At the trial of an action for labor and materials furnished to the defendant in the construction of a house, "sheets of written records" kept by the plaintiff in the usual course of business showing "materials and labor that went into the job" were admissible in evidence under G. L. (Ter. Ed.) c. 233, Section 78, upon the trial judge's making the preliminary findings required thereby, although such records contained entries transcribed from other writings which the plaintiff was ready to produce. [558-559]
At the trial of an action for labor and materials furnished to the defendant in the construction of a house located on a tract of land which he was developing, it was irrelevant "how much it cost him to improve this property." 

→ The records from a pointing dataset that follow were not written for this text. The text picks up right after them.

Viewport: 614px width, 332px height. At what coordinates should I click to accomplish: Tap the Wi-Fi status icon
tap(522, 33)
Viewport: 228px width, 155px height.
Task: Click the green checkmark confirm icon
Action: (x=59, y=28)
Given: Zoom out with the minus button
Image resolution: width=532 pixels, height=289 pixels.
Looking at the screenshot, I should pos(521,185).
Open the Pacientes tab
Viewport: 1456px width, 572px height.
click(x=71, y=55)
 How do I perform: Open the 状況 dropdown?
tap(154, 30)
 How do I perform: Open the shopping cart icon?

Error in the exclusion of a question asked on direct examination of a witness was not shown in the absence of an offer of proof. 

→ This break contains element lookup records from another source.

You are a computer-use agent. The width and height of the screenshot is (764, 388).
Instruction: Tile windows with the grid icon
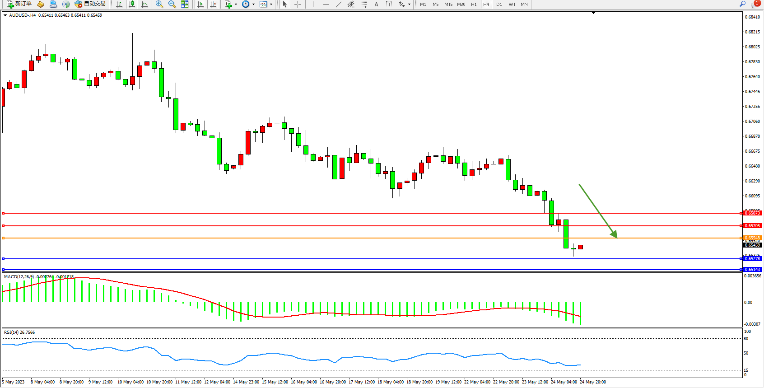point(185,4)
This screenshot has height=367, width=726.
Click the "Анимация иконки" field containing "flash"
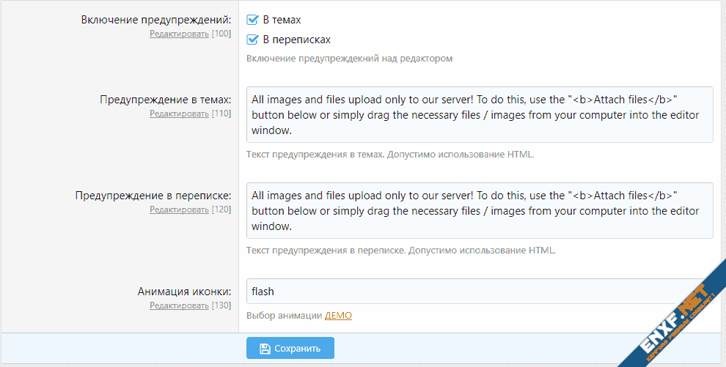coord(469,291)
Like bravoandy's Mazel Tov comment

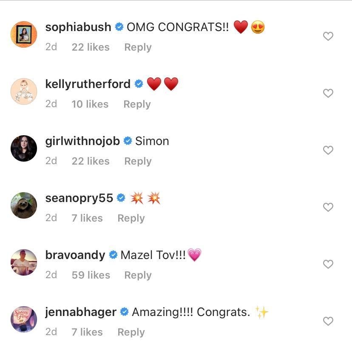pyautogui.click(x=328, y=265)
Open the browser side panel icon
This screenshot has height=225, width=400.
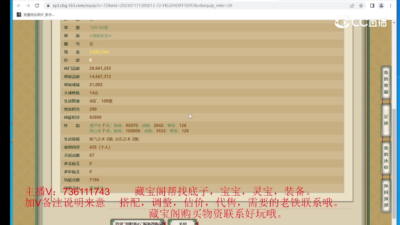[372, 5]
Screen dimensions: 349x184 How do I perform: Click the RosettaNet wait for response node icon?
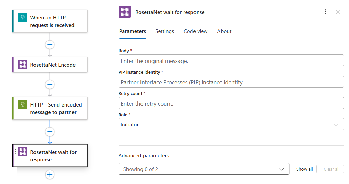point(23,152)
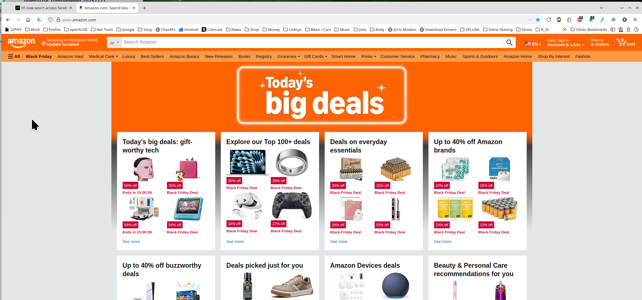Image resolution: width=642 pixels, height=300 pixels.
Task: Expand the Medical Care dropdown
Action: (103, 56)
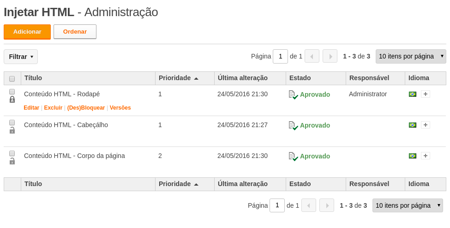Check the Conteúdo HTML - Cabeçalho checkbox
This screenshot has height=228, width=450.
(12, 123)
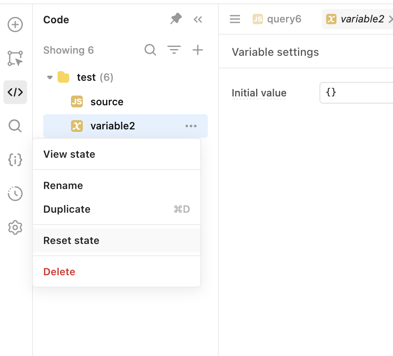393x356 pixels.
Task: Click the add plus icon in left sidebar
Action: coord(15,25)
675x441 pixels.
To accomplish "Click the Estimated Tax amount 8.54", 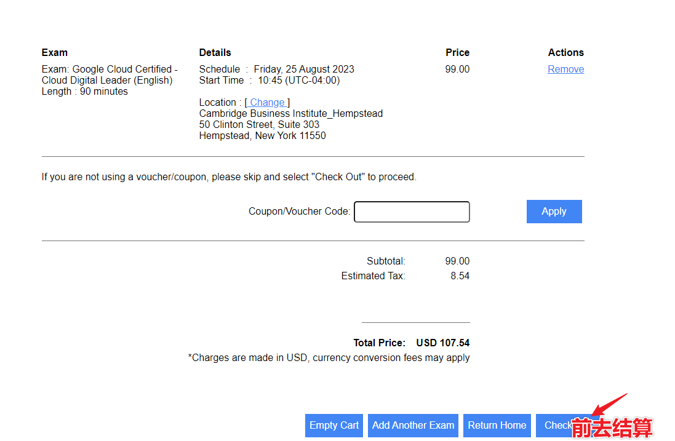I will [460, 276].
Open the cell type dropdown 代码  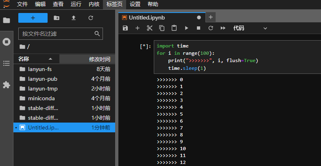click(250, 28)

CONTRACT. Writ in the District Court of Newton dated November 22, 1950.
Upon removal to the Superior Court the action was tried before Beaudreau, J.
Edward E. Cohen, for the defendants.
Louis Karp, (Arthur L. Murray with him,) for the plaintiff.
SPALDING, J. This is an action of contract to recover for labor and materials alleged to have been furnished to the defendants in the construction of a house. The plaintiff had a verdict and the case comes here on the defendants' exceptions. Many questions have been argued by the defendants but only two, which relate to rulings on evidence, are open on this record.
1. While testifying with respect to plumbing and heating work done for the defendants, the plaintiff was shown "nine sheets of written records" which he stated were "record[s] kept . . . in the usual course of business." He further testified that these records were kept under his supervision and showed the "materials and labor that went into the job." "The plaintiff then offered these alleged records in as evidence, to which the defendants objected. The plaintiff . . . testified that he had the originals in court." The judge "admitted the alleged copies in evidence" subject to the defendants' exception. There was no error. These records were plainly admissible under G. L. (Ter. Ed.) c. 233, Section 78, if the preliminary findings required by the statute were made by the trial judge. Where, as here, nothing to the contrary appears, the admission of the records implies a finding of the facts prerequisite to their admission. Bendett v. Bendett, 315 Mass. 59 , 62. Sellew v. Tuttle's Millinery Inc. 319 Mass. 368 , 371. The defendants argue that evidence admitted consisted of copies of the records rather than originals and hence violated the best evidence rule. But we do not so interpret the record. We think that a fair construction of the record is that the sheets introduced were not copies of the plaintiff's records but were the actual records themselves. To be sure, they undoubtedly contained entries that were transcribed from other records, and in
that sense they might be said to be copies. But that did not render the records inadmissible under Section 78. On the contrary, that section expressly provides that the "entry, writing or record" shall be admissible notwithstanding the fact that "it is transcribed . . . hearsay or self-serving." The statute goes on to provide that the court, in its discretion, before admitting the record may require the party offering it to produce the original "entry, writing, document or account" from which the record was transcribed. We are of opinion that when the plaintiff stated that "he had the originals in court" he was merely showing a readiness to satisfy the provision of the statute just referred to if called upon to do so.
2. It appeared that the house on which the plaintiff furnished labor and materials was one in a larger tract which the defendants were developing. The defendant Edward Cohen during his direct examination was asked "how much it cost him to improve this property" and the question was excluded subject to the defendants' exception. The defendants argue that this would tend to establish the value of the development and that they were entitled to show this under their answer in recoupment in proving the damage sustained by them by reason of the plaintiff's alleged breach of contract. There was no error. It is difficult to see how this evidence was relevant in an action to recover for labor and materials furnished with respect to a particular house. Moreover, the defendants have not shown how they were harmed by the ruling, for they made no offer of proof. Nicholas v. Lewis Furniture Co. 292 Mass. 500 , 504. Commonwealth v. Granito, 326 Mass. 494 , 497.